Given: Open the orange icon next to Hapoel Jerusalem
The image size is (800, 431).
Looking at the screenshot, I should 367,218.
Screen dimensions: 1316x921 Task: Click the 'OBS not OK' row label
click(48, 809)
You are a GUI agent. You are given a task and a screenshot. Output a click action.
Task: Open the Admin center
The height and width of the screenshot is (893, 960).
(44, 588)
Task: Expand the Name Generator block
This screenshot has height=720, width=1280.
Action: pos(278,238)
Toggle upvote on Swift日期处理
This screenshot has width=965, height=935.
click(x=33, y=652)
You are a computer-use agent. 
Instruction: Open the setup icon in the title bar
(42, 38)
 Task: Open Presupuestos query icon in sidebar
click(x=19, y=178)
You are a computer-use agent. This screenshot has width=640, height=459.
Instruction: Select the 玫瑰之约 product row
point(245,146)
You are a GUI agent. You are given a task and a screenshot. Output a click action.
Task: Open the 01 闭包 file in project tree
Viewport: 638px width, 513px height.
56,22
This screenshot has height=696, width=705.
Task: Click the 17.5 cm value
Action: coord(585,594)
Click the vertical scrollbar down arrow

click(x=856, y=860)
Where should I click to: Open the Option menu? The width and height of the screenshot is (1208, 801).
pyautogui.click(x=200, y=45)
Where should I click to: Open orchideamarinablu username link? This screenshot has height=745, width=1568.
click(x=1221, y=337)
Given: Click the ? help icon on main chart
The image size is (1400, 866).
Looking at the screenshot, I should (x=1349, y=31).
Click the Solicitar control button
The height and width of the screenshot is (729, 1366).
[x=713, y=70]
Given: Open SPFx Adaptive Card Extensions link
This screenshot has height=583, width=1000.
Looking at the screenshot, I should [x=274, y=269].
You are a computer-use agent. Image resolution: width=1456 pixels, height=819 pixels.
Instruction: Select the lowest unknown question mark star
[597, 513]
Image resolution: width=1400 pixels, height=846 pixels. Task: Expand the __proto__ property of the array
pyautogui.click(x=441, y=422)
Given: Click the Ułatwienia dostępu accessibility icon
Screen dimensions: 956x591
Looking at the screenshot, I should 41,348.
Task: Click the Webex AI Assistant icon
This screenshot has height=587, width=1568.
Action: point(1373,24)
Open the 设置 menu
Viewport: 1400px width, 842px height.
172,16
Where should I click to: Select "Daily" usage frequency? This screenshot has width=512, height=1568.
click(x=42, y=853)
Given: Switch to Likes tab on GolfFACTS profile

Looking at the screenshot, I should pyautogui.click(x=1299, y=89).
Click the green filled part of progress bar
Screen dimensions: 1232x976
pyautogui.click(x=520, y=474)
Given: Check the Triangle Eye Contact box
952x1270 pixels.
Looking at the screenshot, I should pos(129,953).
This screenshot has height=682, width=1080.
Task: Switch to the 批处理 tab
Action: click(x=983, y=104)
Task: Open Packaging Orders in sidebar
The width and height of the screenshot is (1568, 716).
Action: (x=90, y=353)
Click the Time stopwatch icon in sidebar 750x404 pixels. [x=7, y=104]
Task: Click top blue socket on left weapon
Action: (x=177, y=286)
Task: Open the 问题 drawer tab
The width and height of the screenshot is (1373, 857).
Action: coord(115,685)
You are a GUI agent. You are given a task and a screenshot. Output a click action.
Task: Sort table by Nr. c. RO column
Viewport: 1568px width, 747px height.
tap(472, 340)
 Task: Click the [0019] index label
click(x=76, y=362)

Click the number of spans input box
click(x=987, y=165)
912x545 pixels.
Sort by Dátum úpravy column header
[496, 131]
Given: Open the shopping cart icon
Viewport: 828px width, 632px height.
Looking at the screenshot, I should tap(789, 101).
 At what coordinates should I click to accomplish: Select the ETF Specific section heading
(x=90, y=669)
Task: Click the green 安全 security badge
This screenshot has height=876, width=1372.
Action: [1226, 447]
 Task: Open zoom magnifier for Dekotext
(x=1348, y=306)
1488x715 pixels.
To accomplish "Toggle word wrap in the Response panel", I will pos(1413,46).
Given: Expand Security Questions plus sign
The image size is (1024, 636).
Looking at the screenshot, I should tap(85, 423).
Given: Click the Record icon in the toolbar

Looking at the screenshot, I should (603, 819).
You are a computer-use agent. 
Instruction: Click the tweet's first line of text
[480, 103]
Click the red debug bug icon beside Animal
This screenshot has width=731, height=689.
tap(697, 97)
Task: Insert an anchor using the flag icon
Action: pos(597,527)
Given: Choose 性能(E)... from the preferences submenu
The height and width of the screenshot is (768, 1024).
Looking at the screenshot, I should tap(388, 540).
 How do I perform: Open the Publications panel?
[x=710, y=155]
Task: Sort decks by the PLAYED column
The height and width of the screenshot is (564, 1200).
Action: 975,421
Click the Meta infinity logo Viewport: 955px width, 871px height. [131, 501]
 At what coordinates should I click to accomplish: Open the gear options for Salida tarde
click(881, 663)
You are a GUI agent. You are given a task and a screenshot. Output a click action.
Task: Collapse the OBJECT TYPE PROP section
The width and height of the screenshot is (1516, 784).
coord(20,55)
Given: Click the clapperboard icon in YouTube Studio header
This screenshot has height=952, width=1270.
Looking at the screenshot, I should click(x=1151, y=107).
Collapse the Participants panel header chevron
========================================
STATED GOAL: Could you rewrite the listing above with every "Instruction" changed to "Command" and everything else left as it is?

ANSWER TO THIS PROBLEM:
Given: Open the orange icon next to Hapoel Jerusalem
The image size is (800, 431).
Looking at the screenshot, I should 367,218.
Screen dimensions: 1316x921 Task: Click the 'OBS not OK' row label
click(48, 809)
You are a GUI agent. You are given a task and a screenshot. Output a click action.
Task: Open the Admin center
The height and width of the screenshot is (893, 960).
(44, 588)
Task: Expand the Name Generator block
This screenshot has height=720, width=1280.
Action: pos(278,238)
Toggle upvote on Swift日期处理
This screenshot has width=965, height=935.
click(x=33, y=652)
You are a computer-use agent. 
Command: Open the setup icon in the title bar
(42, 38)
 Task: Open Presupuestos query icon in sidebar
click(x=19, y=178)
You are a computer-use agent. This screenshot has width=640, height=459.
Command: Select the 玫瑰之约 product row
point(245,146)
You are a GUI agent. You are given a task and a screenshot. Output a click action.
Task: Open the 01 闭包 file in project tree
Viewport: 638px width, 513px height.
56,22
This screenshot has height=696, width=705.
Task: Click the 17.5 cm value
Action: coord(585,594)
Click the vertical scrollbar down arrow

click(x=856, y=860)
Where should I click to: Open the Option menu? The width and height of the screenshot is (1208, 801).
pyautogui.click(x=200, y=45)
Where should I click to: Open orchideamarinablu username link? This screenshot has height=745, width=1568.
click(x=1221, y=337)
Given: Click the ? help icon on main chart
The image size is (1400, 866).
Looking at the screenshot, I should (x=1349, y=31).
Click the Solicitar control button
The height and width of the screenshot is (729, 1366).
[x=713, y=70]
Given: Open SPFx Adaptive Card Extensions link
This screenshot has height=583, width=1000.
Looking at the screenshot, I should [x=274, y=269].
You are a computer-use agent. Image resolution: width=1456 pixels, height=819 pixels.
Command: Select the lowest unknown question mark star
[597, 513]
Image resolution: width=1400 pixels, height=846 pixels. Task: Expand the __proto__ property of the array
pyautogui.click(x=441, y=422)
Given: Click the Ułatwienia dostępu accessibility icon
Screen dimensions: 956x591
Looking at the screenshot, I should 41,348.
Task: Click the Webex AI Assistant icon
This screenshot has height=587, width=1568.
Action: point(1373,24)
Open the 设置 menu
Viewport: 1400px width, 842px height.
172,16
Where should I click to: Select "Daily" usage frequency? This screenshot has width=512, height=1568.
click(x=42, y=853)
Given: Switch to Likes tab on GolfFACTS profile

Looking at the screenshot, I should pyautogui.click(x=1299, y=89).
Click the green filled part of progress bar
Screen dimensions: 1232x976
pyautogui.click(x=520, y=474)
Given: Check the Triangle Eye Contact box
952x1270 pixels.
Looking at the screenshot, I should pos(129,953).
This screenshot has height=682, width=1080.
Task: Switch to the 批处理 tab
Action: click(x=983, y=104)
Task: Open Packaging Orders in sidebar
The width and height of the screenshot is (1568, 716).
Action: (x=90, y=353)
Click the Time stopwatch icon in sidebar 750x404 pixels. [x=7, y=104]
Task: Click top blue socket on left weapon
Action: (x=177, y=286)
Task: Open the 问题 drawer tab
The width and height of the screenshot is (1373, 857).
Action: coord(115,685)
You are a GUI agent. You are given a task and a screenshot. Output a click action.
Task: Sort table by Nr. c. RO column
Viewport: 1568px width, 747px height.
tap(472, 340)
 Task: Click the [0019] index label
click(x=76, y=362)

Click the number of spans input box
click(x=987, y=165)
912x545 pixels.
Sort by Dátum úpravy column header
[496, 131]
Given: Open the shopping cart icon
Viewport: 828px width, 632px height.
Looking at the screenshot, I should tap(789, 101).
 At what coordinates should I click to accomplish: Select the ETF Specific section heading
(x=90, y=669)
Task: Click the green 安全 security badge
This screenshot has height=876, width=1372.
Action: [1226, 447]
 Task: Open zoom magnifier for Dekotext
(x=1348, y=306)
1488x715 pixels.
To accomplish "Toggle word wrap in the Response panel", I will pos(1413,46).
Given: Expand Security Questions plus sign
The image size is (1024, 636).
Looking at the screenshot, I should tap(85, 423).
Given: Click the Record icon in the toolbar

Looking at the screenshot, I should (603, 819).
You are a computer-use agent. 
Command: Click the tweet's first line of text
[480, 103]
Click the red debug bug icon beside Animal
This screenshot has width=731, height=689.
tap(697, 97)
Task: Insert an anchor using the flag icon
Action: pos(597,527)
Given: Choose 性能(E)... from the preferences submenu
The height and width of the screenshot is (768, 1024).
Looking at the screenshot, I should tap(388, 540).
 How do I perform: Open the Publications panel?
[x=710, y=155]
Task: Sort decks by the PLAYED column
The height and width of the screenshot is (564, 1200).
Action: 975,421
Click the Meta infinity logo Viewport: 955px width, 871px height. [131, 501]
 At what coordinates should I click to accomplish: Open the gear options for Salida tarde
click(881, 663)
You are a GUI agent. You are given a task and a screenshot. Output a click action.
Task: Collapse the OBJECT TYPE PROP section
The width and height of the screenshot is (1516, 784).
coord(20,55)
Given: Click the clapperboard icon in YouTube Studio header
This screenshot has height=952, width=1270.
Looking at the screenshot, I should click(x=1151, y=107).
Collapse the Participants panel header chevron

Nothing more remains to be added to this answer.